Extract =>
The development of the American Negro problem during the years to
come is, therefore, fateful not only for America itself but for all mankind.
If America wants to make the second choice, she cannot wait and see. She
has to do something big and do it soon. For two generations after the
national compromise of the 1870’s between the North and the South on the
Negro problem, the caste status of the Negro was allowed to remain almost
unchanged. It was believed by most well-meaning people that self-healing
would work, that the Negro problem would come to solve itself by the lapse
of time. George Washington Cable wrote in the ’eighties:
There is a vague hope, much commoner in the North than in the South, that
somehow, if everybody will sit still, will bring these changes.^®
Two decades later, Ray Stannard Baker reported from the South:
All such relationships will work themselves out gradually, naturally, quietly, in the
long course of the years: and the less they are talked about the better.

Stored rows =>
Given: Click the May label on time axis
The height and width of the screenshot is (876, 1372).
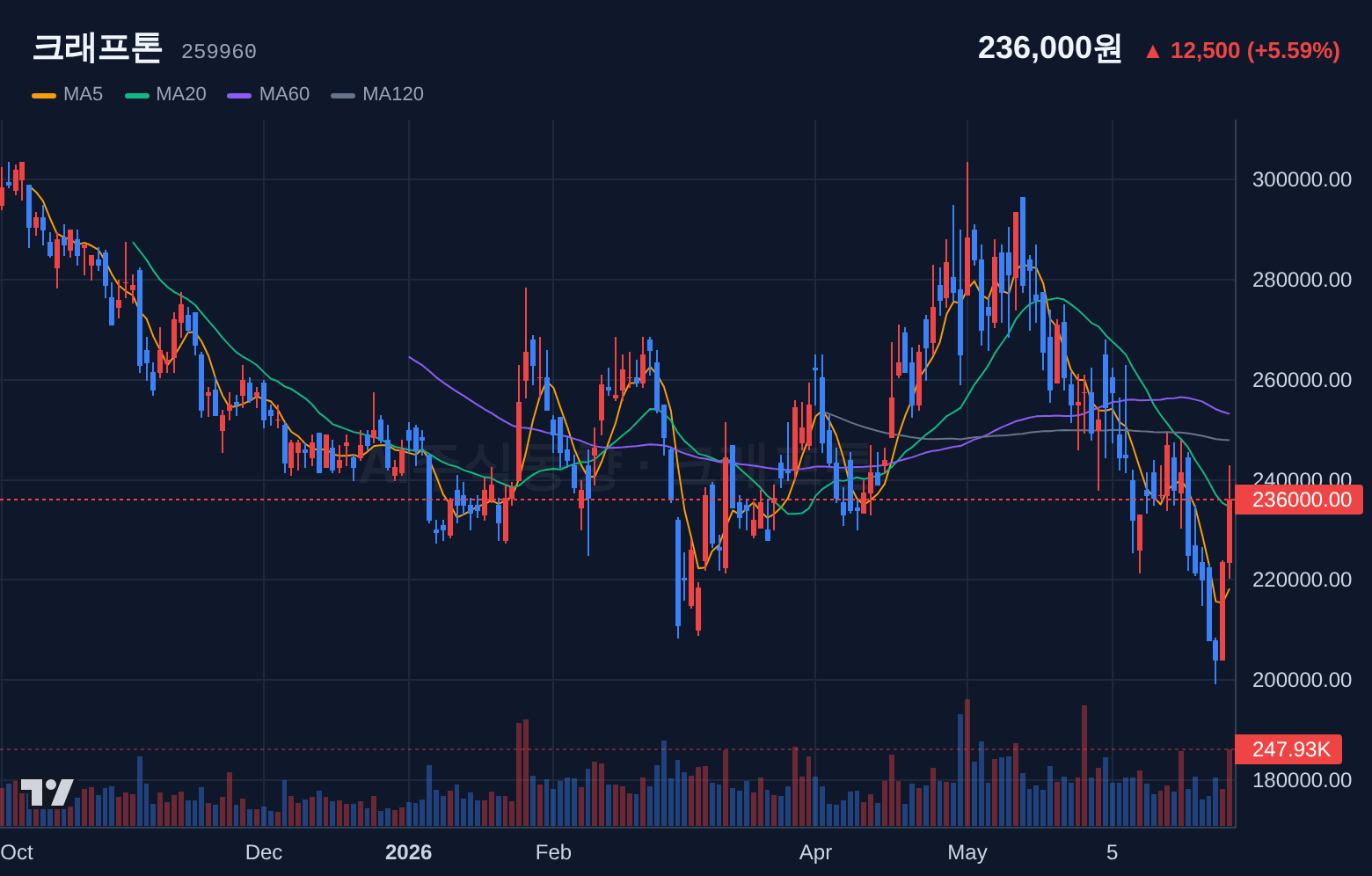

---

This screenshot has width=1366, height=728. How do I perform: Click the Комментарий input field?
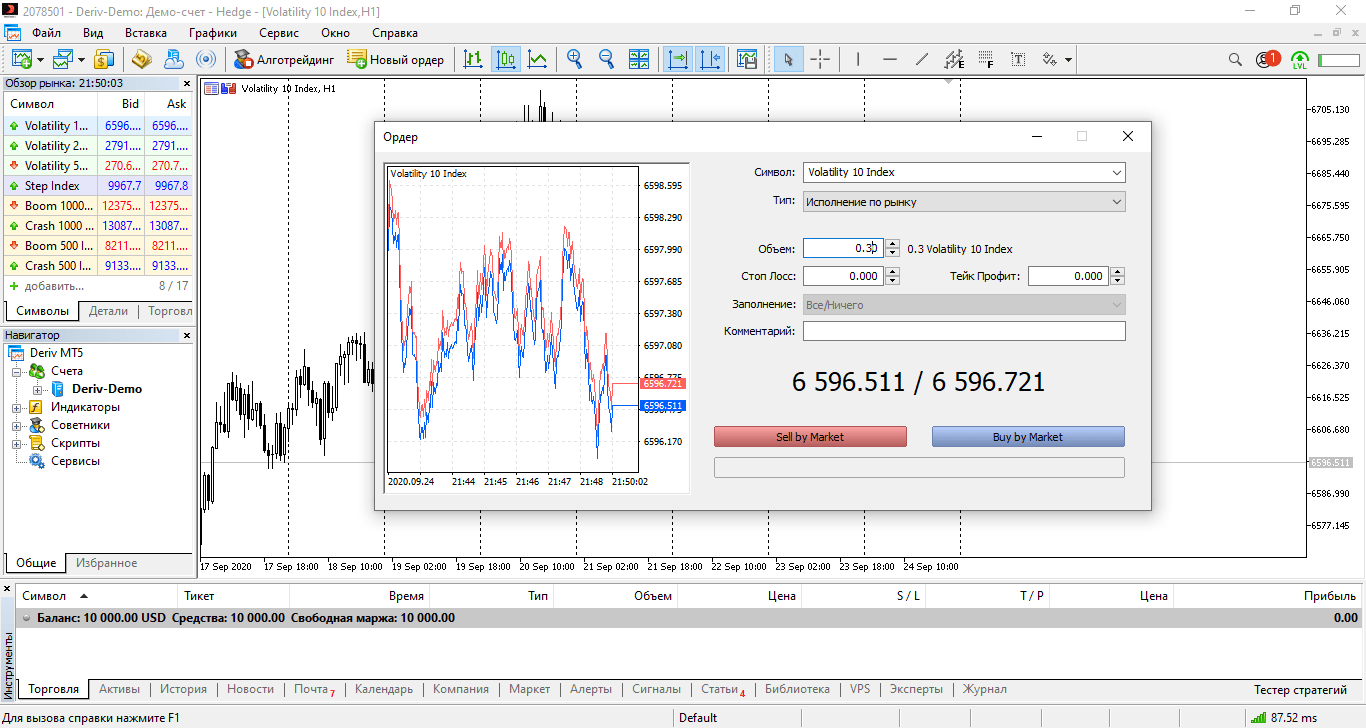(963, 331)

The request => Resume the passage on the American Negro problem, starting right after its last sentence. Leave the rows out of this entirely.

Written answer =>
Most of the literature on the Negro problem continues to this day to be
written upon this same static assumption.
We have given the reasons why we believe that the interregnum^ during
which the forces balanced each other fairly well, is now at an end. The
equilibrium, contrary to common belief, was unstable and temporary. As
American Negroes became educated and culturally assimilated, but still
found themselves excluded, they grew bitter. Meanwhile the whites were
in the process of losing their caste theory. The international upheavals
connected with the two World Wars and the world depression brought
these developments to a crisis. American isolation was lost. Technical
developments brought all nations to be close neighbors even though they
were not trained to live together.
We are now in a deeply unbalanced world situation. Many human rela-
tions will be readjusted in the present world revolution, and among them
race relations are bound to change considerably. As always in a revolution-
ary situation when society’s moorings are temporarily loosened, there is, on
the one hand, an opportunity to direct the changes into organized reforms
and, on the other hand, a corresponding risk involved in letting the changes
remain uncontrolled and lead into disorganization. To do nothing is to
accept defeat.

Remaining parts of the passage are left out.